Our next vacation, we have invited DD & DSiL to Ft Lauderdale with us for the weekend we arrive. DS lives in the area so he will come over and may stay in middle of week. Usually we travel alone the two of us. Used to take my mother but she is not up to traveling anymore. We bought our timeshares for us. Occasionally we bring family. Invite friends but best times are when its just us two. Don't get me wrong, love my kids, but conflicting schedules and personalities sometimes stress instead of relaxing.
Silentg


----------



## Quadmaniac (Oct 20, 2015)

vacationhopeful said:


> Quadmanica - I have (ok, HAD now) a "renter/share" friend also ... gets $100K in retirement cash and always like tagging along to exciting places. I don't rent cars in South Florida and "renter" is too cheap to rent his own car. Doesn't like spending money for food, does not LIKE ANYONE to have an adult beverage when he is around (first he thought it is foolish to spend dollars to "get" silly, then he got "religion issues" 30 years later), KNOWS everything about EVERYTHING even though he had not read anything about where he is going, and everything to eat is either too expensive or to strange or too spicy.
> 
> But the final "personality tic" for me was his "major melt down fit" when he lost (dropped) his all day water-taxi ticket (~$14) 15 minutes after he paid for it. First, we had to back-track a block to "look" for it. Then his temper tantrum and hissy fit - so I said, "WHAT DO YOU WANT ME TO DO? GIVE MY TICKET TO YOU?" ... his immediate reply was* "YES!"*. So I gave him my ticket. He gets ALL HAPPY ... and then asks, "What are you going to do for a Water Taxi ticket?" with the innocent of the village idiot. I told him I was walking up the block and taking the public bus back to the resort ... turned & walked off. _It was TIKI bar time for me _... the one place I knew I would not be seeing his non-drinking face at ... and I was safe for the rest of the week in my collection of nearby watering holes. Except he liked making noisy in his lockoff unit at weird hours ... after drinking, it is really easy to not hear _his noise_.



Your friend came along more than once ??


----------



## Ty1on (Oct 20, 2015)

vacationhopeful said:


> I like some people but to pay for their vacation? I do not have a printing press for money nor should I feel I need another adult couple or a single "friend" whom to entertain. I rather take the younger generation (my nieces and nephews) who live either a hundred plus miles away or 3,000 thousand miles away.
> 
> Plus, I find I usually get annoyed with several things they do ... vanish when I thought we have plans or argue to change a planned event "because THEY decided". Love those 3 words .... after I had committed my vacation time and/or dollars ... I get stood up or I go it alone.
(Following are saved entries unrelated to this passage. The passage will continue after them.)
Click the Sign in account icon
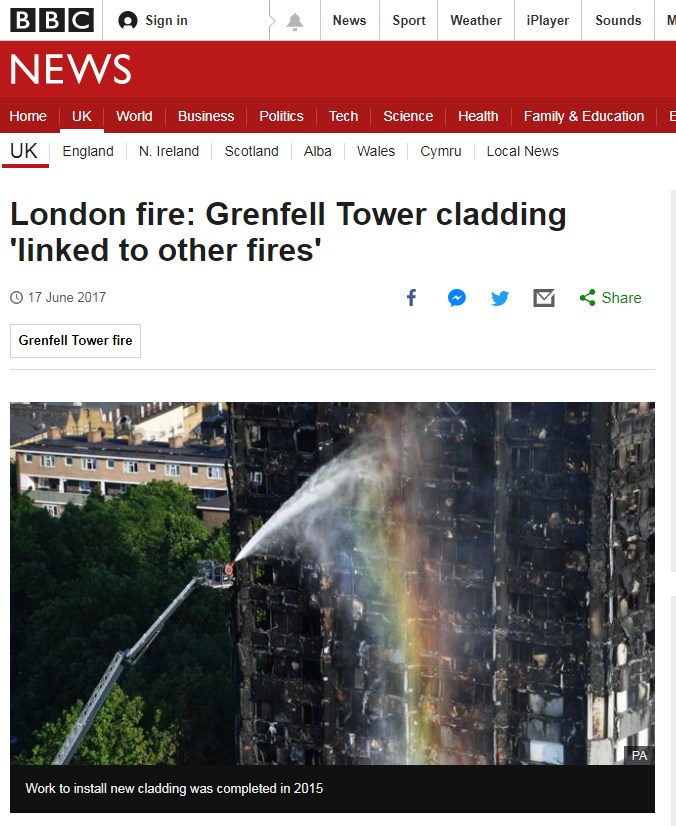128,21
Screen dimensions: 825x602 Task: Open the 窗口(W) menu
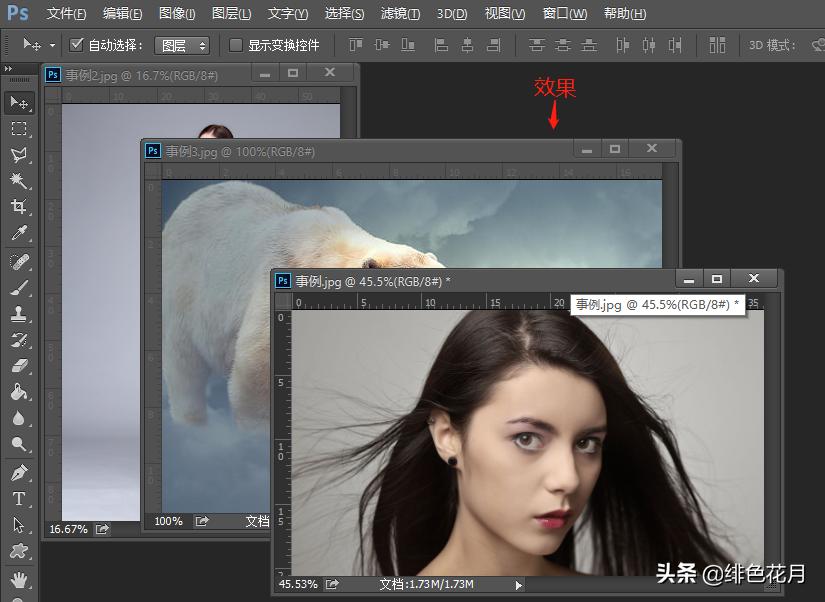click(565, 14)
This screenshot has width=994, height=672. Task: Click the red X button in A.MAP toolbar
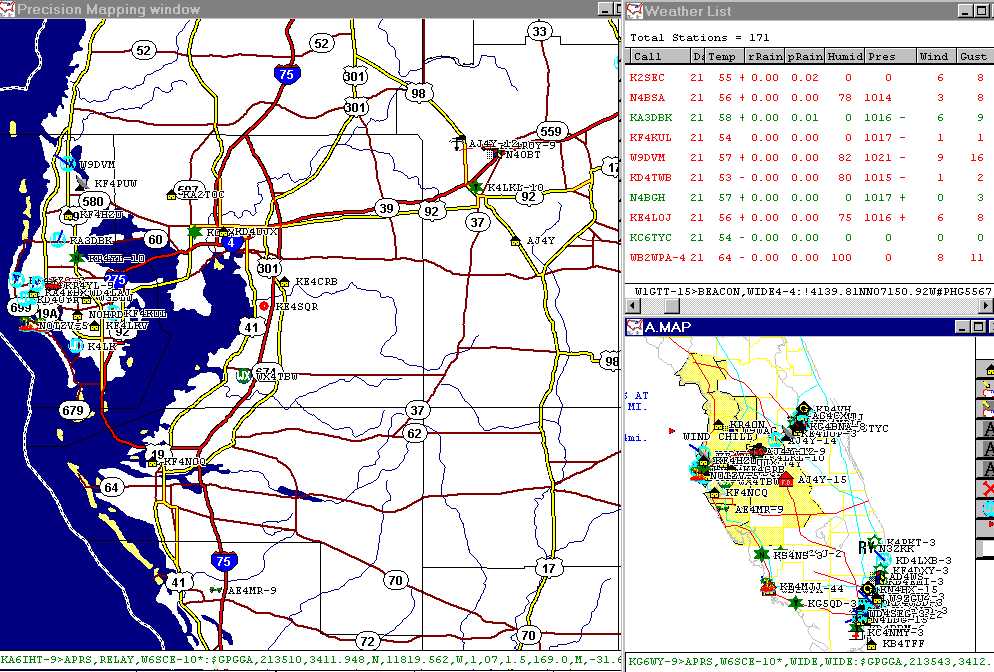(988, 489)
As they walked along the beach or had 2 more drinks or cruised thru another tee shirt shop or took a nap or made other plans... all the while not answering their cell phones or even leaving a note under my door.
> 
> ...



I'm with you completely.  Additionally, vacation for me is a getaway.  From work, from friends, from my entire daily life.


----------



## okwiater (Oct 20, 2015)

Ty1on said:


> vacation for me is a getaway...from friends


 
 You need some new friends!


----------



## Passepartout (Oct 20, 2015)

pedro47 said:


> Thanks everyone, I am going to share this thread with my spouse family members.



That oughtta solve having them along on your vacations...


----------



## Ty1on (Oct 20, 2015)

okwiater said:


> You need some new friends!



They're always here when I come back.


----------



## vacationhopeful (Oct 20, 2015)

Quadmaniac said:


> Your friend came along more than once ??



It took years several years time. You forgot the "pain of child birth" and had a second child?

First was a 12day trip on the QE2 with a week long bus tour of Great Britain... told me he did NOT approve of my drinking. The week long bus trip had a woman who ONLY wore hot pink outfits. Her husband had earing aids .. we all needed ear plugs. He thought she was a sweet lady ... and she tended to track after us. I trying to separate her from being around me; he is flirting with her. Last evening on the bus trip she did not join the group for dinner...seems her husband was NOT DEAF ... he used the "hear aids" as ear plugs to not listen to her endless babble (he was a nice guy).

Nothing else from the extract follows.